A divorce court could not ignore a couple’s prenuptial agreement and allow a wife to recoup her $135,000 contribution to building the marital home, the Virginia Court of Appeals said on May 7.
The panel reversed an award to the wife in Tsoucalas v. Markopoulos (VLW 013-7-140(UP)).
When the couple met, George Tsoucalas was already building a house in Williamsburg. His prenuptial agreement with Dimitra Markopoulos identified the home as the husband’s separate property, and said he would be entitled to any appreciation of the home, if the parties divorced.
The husband said payments by the wife — $70,000 before marriage and $65,000 afterward – were meant to cover modifications the wife wanted. The trial court rejected her claims that the payments were loans, but awarded $135,000 to her under the commingling provisions of the equitable distribution statute, Va. Code § 20-107.3(A)(3)(g).

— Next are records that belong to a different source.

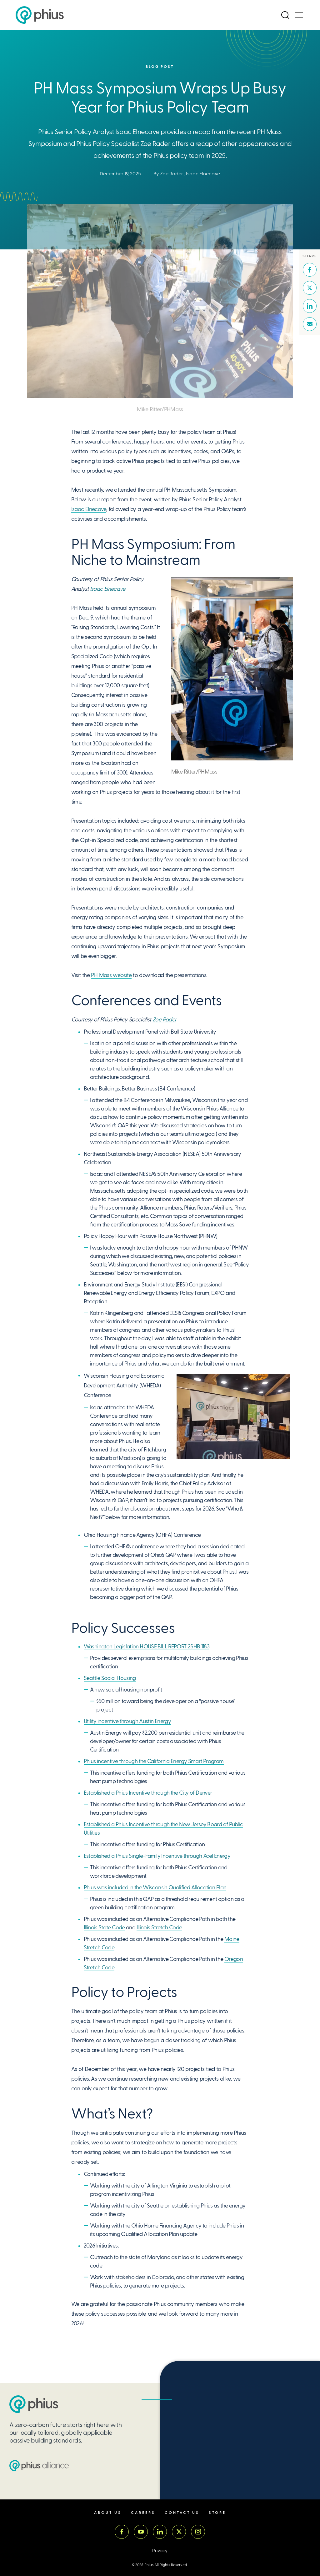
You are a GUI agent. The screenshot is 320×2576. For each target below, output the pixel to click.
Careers (143, 2513)
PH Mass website (111, 975)
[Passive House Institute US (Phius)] (40, 15)
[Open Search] (285, 15)
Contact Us (182, 2513)
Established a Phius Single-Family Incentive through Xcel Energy (157, 1855)
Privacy (160, 2550)
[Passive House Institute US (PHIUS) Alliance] (39, 2465)
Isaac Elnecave (203, 174)
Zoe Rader (171, 174)
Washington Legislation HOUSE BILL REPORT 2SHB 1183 (147, 1646)
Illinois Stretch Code (159, 1927)
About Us (108, 2513)
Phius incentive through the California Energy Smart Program (154, 1761)
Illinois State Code (104, 1927)
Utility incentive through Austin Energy (127, 1721)
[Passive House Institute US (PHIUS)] (33, 2404)
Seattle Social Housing (110, 1678)
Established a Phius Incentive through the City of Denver (148, 1792)
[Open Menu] (299, 15)
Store (217, 2513)
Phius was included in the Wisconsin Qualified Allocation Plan (155, 1887)
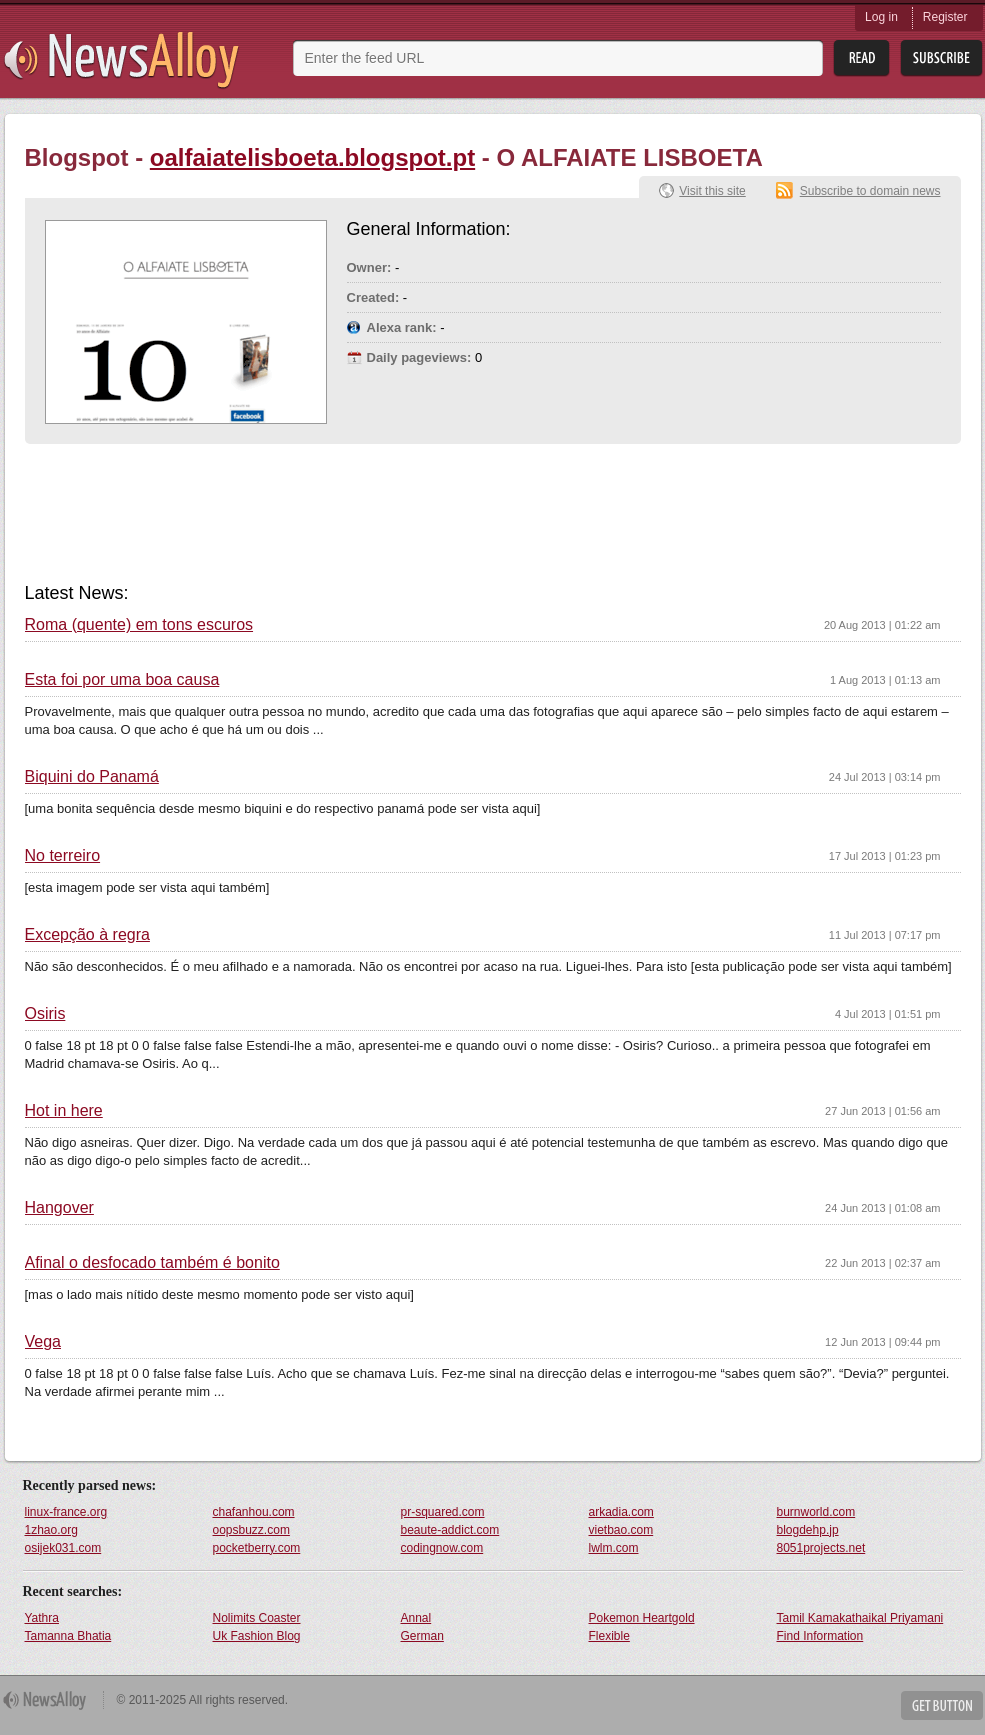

Under Virginia law, the contract controls, the Court of Appeals said. When the prenup became effective on July 1, 2006, there was no statutory authority by which the wife’s contributions to the home could retain their character as her separate property, wrote Judge William G. Petty.
By terms of the prenup, the house, and any increases in its value, were the husband’s separate property, the panel said in its unpublished opinion.
But the appellate court rejected the husband’s claim for reimbursement for household expenses, under a prenup provision that said the parties’ “Household Account” was community property. The parties did not actually establish a joint bank account, and there was no agreement or statute that would allow an accounting of the undefined “household expenses.”